▸ **Exercise**: Restate word for word the lines of the records below, starting at the line that contains "The height and width of the screenshot is (630, 1200)." and ending at the line that contains "Click the Task Manager app icon", with both of those lines included and nothing else.

········

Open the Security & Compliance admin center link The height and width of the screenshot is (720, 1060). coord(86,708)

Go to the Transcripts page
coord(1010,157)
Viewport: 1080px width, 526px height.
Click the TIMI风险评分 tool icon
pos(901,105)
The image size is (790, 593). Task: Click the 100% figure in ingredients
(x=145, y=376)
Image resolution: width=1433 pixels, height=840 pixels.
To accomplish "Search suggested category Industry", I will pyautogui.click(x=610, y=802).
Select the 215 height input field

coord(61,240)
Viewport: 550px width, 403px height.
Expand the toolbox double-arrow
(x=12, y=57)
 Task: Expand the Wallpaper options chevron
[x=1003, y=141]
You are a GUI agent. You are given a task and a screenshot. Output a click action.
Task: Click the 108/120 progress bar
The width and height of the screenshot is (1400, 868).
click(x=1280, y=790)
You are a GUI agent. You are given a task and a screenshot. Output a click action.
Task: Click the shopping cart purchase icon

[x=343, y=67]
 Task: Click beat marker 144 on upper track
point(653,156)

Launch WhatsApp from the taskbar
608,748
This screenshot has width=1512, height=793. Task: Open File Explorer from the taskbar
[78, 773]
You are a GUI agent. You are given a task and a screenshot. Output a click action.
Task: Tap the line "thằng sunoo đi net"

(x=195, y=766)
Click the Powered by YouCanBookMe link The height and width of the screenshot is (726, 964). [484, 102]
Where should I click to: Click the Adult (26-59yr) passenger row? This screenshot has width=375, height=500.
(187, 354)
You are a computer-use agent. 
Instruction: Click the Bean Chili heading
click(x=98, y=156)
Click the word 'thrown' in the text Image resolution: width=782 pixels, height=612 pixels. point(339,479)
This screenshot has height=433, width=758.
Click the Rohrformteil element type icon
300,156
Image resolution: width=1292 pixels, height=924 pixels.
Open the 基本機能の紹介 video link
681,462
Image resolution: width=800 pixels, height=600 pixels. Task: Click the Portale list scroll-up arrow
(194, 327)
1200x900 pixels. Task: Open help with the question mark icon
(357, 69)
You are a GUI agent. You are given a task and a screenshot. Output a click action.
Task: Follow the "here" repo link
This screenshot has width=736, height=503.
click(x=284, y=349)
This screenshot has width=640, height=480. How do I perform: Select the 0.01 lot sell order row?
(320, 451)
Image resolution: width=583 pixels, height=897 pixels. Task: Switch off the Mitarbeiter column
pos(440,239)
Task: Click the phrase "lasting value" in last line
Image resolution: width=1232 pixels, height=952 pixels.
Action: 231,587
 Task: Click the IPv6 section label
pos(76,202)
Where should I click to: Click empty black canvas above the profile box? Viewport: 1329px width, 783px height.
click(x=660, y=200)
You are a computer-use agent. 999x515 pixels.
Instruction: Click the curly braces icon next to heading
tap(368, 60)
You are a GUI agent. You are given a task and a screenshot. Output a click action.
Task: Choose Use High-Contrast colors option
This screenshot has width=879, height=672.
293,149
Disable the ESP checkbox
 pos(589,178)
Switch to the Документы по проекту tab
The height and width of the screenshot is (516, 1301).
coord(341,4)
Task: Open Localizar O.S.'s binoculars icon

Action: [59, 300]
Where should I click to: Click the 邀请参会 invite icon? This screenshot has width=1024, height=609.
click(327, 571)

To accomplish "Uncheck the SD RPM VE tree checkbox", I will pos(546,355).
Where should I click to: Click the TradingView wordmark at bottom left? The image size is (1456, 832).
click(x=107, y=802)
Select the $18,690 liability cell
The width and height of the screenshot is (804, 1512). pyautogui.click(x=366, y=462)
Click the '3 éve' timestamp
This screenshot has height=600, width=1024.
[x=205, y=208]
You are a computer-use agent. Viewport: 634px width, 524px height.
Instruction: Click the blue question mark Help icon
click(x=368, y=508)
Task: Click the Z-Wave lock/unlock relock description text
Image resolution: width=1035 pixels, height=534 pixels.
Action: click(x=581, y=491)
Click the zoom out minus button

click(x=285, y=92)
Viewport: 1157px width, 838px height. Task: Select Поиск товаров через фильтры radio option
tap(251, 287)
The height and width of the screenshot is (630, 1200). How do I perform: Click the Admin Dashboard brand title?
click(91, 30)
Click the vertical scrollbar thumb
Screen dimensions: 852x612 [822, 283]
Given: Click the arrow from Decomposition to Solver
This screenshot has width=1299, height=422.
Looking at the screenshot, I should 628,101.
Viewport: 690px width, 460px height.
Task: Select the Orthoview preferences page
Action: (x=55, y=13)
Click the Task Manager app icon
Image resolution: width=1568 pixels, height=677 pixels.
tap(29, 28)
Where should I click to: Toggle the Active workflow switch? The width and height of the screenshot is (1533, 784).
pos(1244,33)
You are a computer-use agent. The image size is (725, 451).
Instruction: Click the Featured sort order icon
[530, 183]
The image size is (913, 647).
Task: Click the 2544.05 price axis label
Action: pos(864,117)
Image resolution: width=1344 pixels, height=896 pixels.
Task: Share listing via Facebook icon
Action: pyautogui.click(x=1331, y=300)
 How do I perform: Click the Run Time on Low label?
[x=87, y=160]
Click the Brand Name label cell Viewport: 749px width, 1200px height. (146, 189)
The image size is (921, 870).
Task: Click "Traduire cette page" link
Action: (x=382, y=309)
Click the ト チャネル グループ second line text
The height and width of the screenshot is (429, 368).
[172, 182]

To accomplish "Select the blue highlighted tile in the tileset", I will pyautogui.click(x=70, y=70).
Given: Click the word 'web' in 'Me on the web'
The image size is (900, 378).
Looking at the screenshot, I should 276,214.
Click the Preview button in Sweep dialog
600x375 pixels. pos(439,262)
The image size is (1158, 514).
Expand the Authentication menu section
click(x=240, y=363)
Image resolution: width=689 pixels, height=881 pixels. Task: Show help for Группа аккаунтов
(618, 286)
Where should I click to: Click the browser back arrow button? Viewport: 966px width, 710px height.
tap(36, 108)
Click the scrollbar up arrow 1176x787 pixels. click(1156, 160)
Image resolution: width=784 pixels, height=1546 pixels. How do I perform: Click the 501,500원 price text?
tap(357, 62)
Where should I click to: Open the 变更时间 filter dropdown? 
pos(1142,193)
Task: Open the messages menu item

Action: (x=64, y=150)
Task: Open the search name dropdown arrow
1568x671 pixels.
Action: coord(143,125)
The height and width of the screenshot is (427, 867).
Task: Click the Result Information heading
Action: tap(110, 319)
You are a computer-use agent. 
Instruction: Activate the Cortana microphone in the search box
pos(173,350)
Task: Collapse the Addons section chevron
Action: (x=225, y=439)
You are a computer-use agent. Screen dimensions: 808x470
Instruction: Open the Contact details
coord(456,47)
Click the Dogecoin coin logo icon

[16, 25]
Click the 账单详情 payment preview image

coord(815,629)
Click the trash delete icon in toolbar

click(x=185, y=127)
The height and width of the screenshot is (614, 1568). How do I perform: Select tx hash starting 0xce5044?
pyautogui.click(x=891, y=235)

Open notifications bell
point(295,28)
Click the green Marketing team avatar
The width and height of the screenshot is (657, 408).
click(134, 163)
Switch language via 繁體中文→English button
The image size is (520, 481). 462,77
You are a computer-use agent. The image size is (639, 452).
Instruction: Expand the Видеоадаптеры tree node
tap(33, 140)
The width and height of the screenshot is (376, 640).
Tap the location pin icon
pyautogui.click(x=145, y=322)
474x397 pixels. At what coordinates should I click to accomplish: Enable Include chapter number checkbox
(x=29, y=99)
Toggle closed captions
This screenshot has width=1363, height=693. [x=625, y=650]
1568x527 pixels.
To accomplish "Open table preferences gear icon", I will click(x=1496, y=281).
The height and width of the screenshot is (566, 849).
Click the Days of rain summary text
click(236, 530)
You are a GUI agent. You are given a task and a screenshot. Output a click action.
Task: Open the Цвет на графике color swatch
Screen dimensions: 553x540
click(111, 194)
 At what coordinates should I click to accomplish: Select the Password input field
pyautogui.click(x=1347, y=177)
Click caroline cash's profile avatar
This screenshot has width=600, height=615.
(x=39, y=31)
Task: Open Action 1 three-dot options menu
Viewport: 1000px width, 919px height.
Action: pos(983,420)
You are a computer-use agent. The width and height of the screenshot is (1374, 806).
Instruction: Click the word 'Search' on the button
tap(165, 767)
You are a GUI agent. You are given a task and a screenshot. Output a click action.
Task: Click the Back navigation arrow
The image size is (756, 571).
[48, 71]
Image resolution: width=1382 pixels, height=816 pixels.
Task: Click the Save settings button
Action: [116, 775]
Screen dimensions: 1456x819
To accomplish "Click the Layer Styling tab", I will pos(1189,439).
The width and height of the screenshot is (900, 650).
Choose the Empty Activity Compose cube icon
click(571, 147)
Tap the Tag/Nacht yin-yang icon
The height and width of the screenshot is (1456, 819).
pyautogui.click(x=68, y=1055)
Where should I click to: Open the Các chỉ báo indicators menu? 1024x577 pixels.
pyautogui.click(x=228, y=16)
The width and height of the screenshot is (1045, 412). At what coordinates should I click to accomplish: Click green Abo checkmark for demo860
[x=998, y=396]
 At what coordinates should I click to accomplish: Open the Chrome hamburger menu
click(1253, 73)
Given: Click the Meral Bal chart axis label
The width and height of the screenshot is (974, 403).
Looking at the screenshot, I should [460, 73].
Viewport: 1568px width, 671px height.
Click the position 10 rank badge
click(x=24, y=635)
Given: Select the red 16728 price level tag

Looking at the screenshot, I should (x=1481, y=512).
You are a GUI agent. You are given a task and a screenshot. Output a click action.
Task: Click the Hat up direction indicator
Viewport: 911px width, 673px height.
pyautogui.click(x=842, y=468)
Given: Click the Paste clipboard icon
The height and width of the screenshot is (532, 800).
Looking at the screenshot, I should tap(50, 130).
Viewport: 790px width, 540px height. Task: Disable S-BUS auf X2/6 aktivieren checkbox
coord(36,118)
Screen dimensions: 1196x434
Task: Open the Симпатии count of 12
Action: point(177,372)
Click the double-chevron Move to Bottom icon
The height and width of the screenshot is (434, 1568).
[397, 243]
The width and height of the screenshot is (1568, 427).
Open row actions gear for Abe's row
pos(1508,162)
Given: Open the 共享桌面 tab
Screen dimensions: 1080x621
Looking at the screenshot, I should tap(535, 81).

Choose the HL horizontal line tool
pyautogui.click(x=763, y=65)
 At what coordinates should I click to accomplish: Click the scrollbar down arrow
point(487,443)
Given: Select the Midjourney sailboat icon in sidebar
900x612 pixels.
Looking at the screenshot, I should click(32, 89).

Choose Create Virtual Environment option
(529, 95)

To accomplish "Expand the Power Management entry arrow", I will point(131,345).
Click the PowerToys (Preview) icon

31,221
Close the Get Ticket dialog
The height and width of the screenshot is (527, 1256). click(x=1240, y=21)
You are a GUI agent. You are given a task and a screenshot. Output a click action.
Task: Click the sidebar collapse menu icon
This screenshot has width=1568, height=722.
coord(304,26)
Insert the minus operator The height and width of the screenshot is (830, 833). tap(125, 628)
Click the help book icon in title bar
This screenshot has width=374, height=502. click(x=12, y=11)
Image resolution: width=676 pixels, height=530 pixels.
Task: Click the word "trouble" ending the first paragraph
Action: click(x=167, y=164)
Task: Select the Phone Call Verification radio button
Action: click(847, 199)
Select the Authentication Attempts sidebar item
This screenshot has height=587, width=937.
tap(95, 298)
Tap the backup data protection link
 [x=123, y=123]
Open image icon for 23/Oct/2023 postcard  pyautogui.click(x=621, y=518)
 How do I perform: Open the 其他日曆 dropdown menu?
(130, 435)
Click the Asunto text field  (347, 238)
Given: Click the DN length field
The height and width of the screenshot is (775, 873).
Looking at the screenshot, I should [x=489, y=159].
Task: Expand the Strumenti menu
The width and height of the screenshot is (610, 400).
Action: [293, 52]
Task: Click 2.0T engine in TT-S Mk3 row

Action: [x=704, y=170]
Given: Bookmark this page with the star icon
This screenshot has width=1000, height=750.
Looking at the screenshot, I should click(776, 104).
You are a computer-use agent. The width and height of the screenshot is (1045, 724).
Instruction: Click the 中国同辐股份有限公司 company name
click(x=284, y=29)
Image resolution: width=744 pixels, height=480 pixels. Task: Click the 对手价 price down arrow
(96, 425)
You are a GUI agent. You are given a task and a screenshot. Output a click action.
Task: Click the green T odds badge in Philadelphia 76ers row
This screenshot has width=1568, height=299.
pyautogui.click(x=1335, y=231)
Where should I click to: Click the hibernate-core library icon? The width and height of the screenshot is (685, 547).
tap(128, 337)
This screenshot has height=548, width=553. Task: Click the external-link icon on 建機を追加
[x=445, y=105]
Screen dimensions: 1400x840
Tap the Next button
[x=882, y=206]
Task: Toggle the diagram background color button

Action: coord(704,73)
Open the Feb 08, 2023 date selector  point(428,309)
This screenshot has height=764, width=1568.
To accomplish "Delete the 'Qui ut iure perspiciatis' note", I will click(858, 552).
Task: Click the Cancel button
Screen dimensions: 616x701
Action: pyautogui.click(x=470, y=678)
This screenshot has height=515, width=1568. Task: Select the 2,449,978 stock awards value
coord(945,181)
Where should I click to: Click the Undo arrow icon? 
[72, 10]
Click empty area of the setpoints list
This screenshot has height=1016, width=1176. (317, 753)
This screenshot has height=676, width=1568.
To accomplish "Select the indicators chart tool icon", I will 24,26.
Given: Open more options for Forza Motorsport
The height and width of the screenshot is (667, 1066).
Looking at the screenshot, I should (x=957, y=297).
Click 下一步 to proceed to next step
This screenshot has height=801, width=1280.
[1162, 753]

········

▸ **Completed exercise**:
The height and width of the screenshot is (630, 1200). How do I perform: Click the Admin Dashboard brand title?
click(91, 30)
Click the vertical scrollbar thumb
Screen dimensions: 852x612 [822, 283]
Given: Click the arrow from Decomposition to Solver
This screenshot has width=1299, height=422.
Looking at the screenshot, I should 628,101.
Viewport: 690px width, 460px height.
Task: Select the Orthoview preferences page
Action: (x=55, y=13)
Click the Task Manager app icon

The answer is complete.